There are two types of SSL/TLS handshake: a full handshake and an abbreviated handshake. The full handshake takes two round trips (in addition to the round trip from the TCP handshake):
The abbreviated handshake occurs when the connection can resume a previous session. This can only occur if the client has the previous session information cached. Since the session information contains key material, it’s never cached on disk so the attempted client resume rate, seen by Google, is only 50%. Older clients also require that the server cache the session information. Since these old clients haven’t gone away yet, it’s vitally important to setup a shared session cache if you have multiple frontend machines. The server-side miss rate at Google is less than 10%.
An abbreviated handshake saves the server performing an RSA operation, but those are cheap anyway. More importantly, it saves a round-trip time:
Addressing round trips is a major focus of our SSL/TLS work at Google (see below).

→ What is asked
Using the handshake text, answer briefly:
1. Not counting the TCP handshake's round trip, how many round trips does a full handshake take?
2. What server-side miss rate does Google see?
3. Besides a round trip, what operation does an abbreviated handshake spare the server?

→ Listing
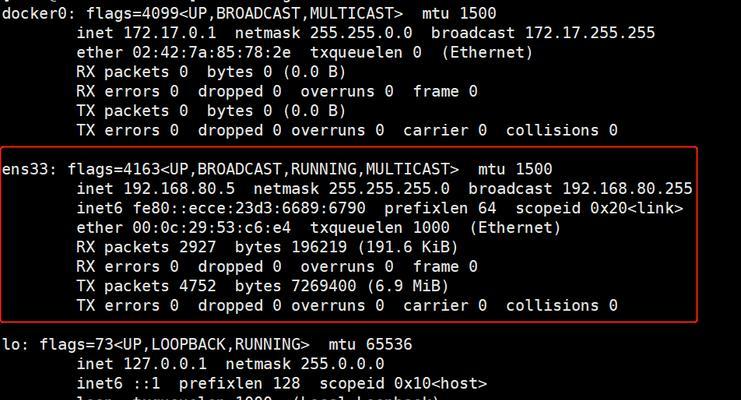Click ens33 netmask 255.255.255.0
The image size is (741, 400).
tap(389, 189)
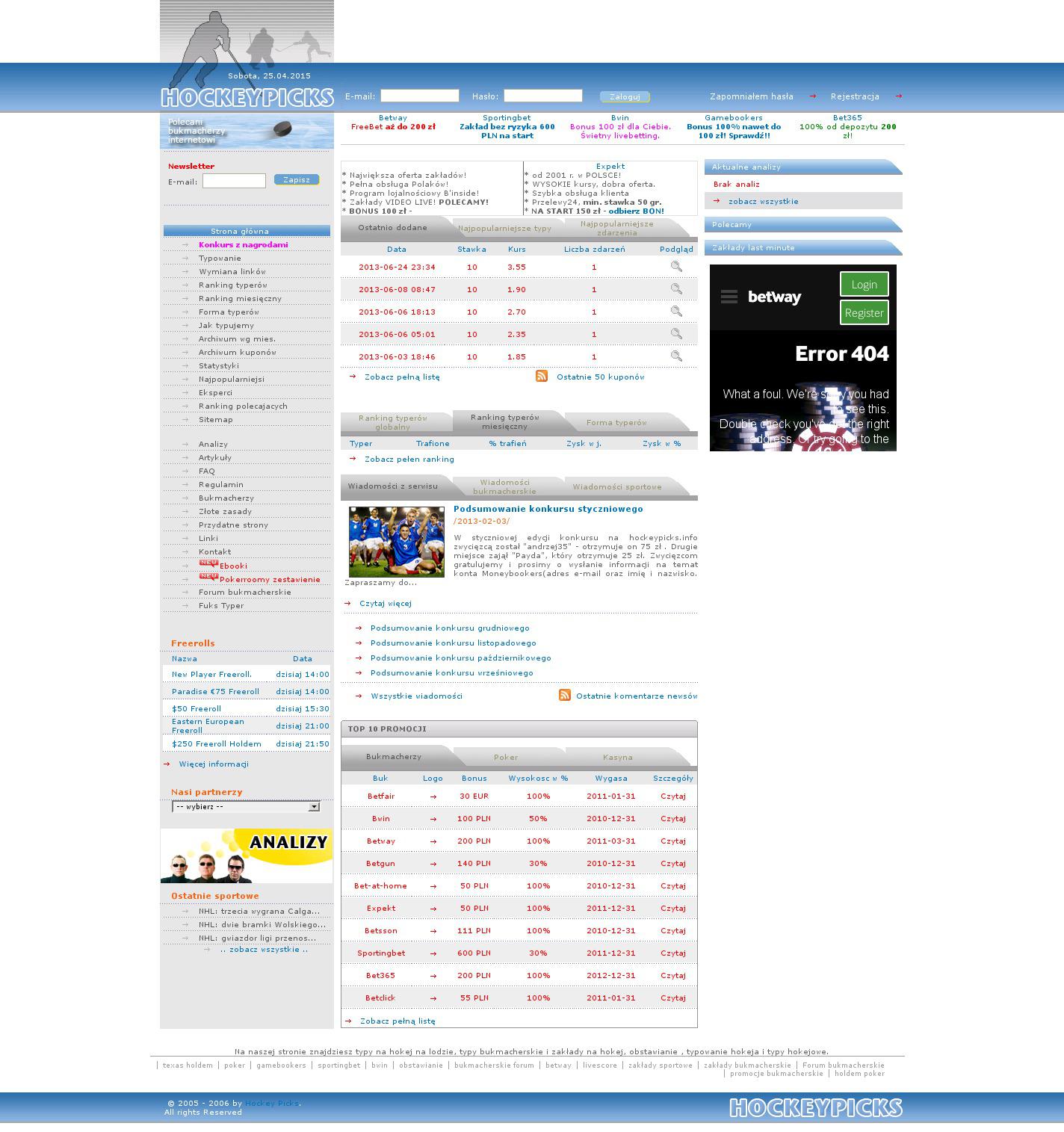Click magnifier preview icon for 2013-06-24 pick
The width and height of the screenshot is (1064, 1132).
click(675, 267)
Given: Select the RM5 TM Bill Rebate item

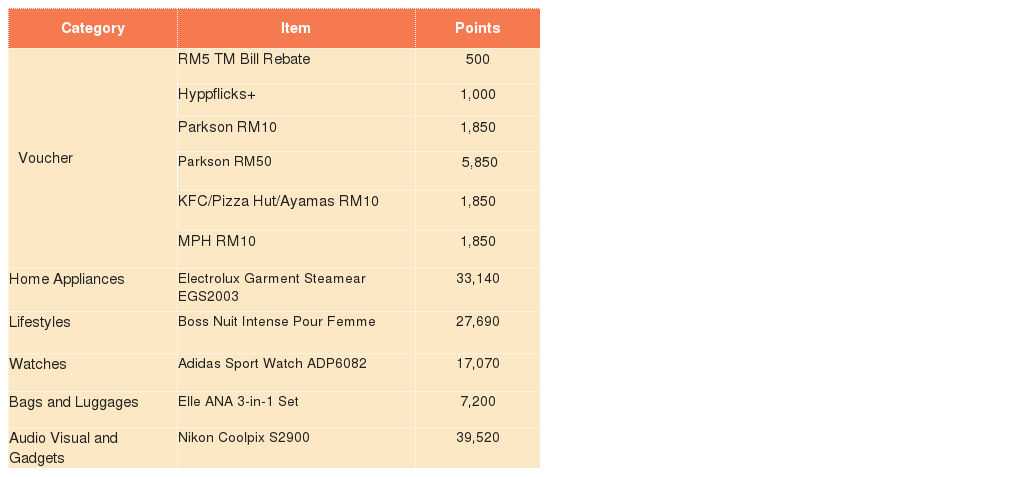Looking at the screenshot, I should tap(244, 59).

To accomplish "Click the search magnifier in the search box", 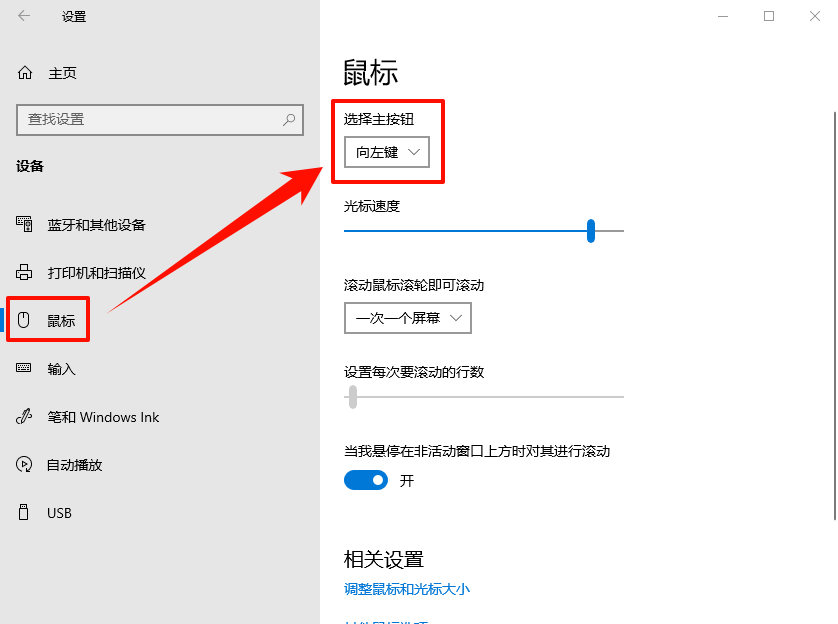I will click(288, 120).
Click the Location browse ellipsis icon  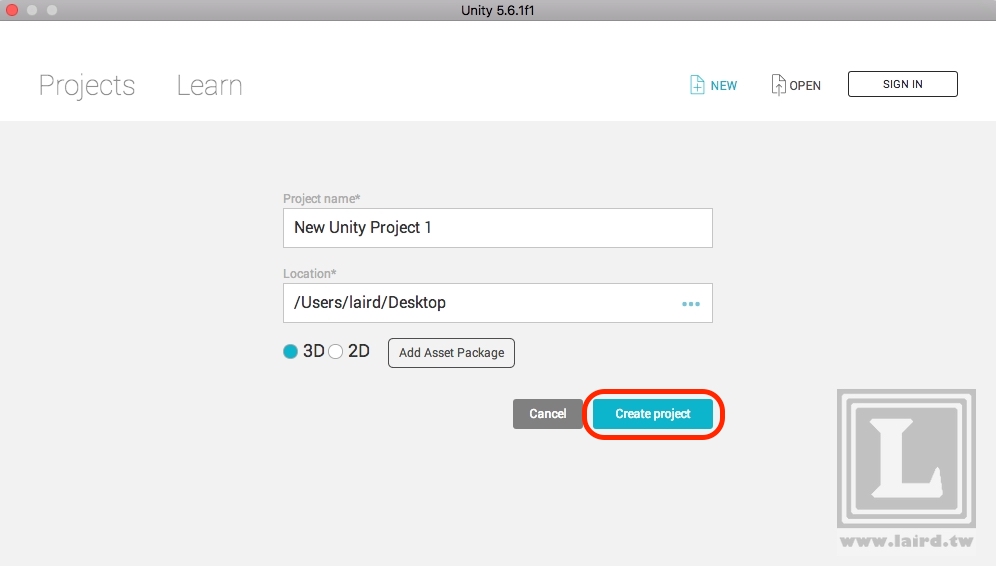(x=691, y=303)
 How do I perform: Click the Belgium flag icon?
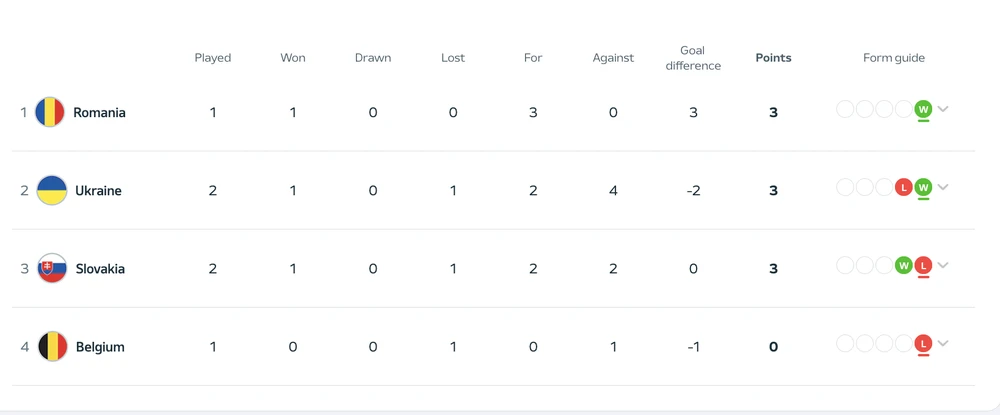[52, 347]
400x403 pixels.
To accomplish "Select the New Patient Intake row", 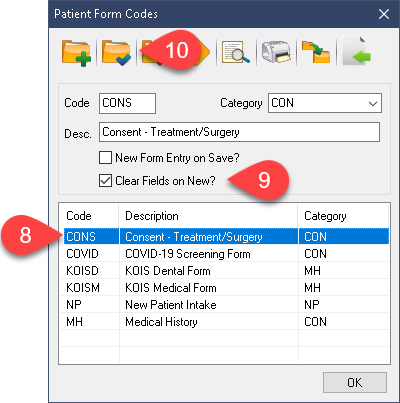I will pos(224,305).
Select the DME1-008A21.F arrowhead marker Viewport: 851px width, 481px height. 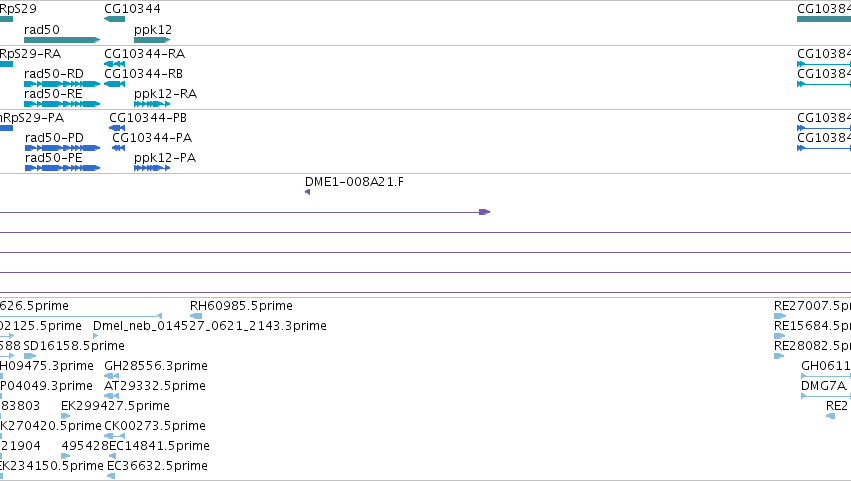[308, 192]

→ Output of the task
1. Two round trips.
2. Less than 10%.
3. An RSA operation.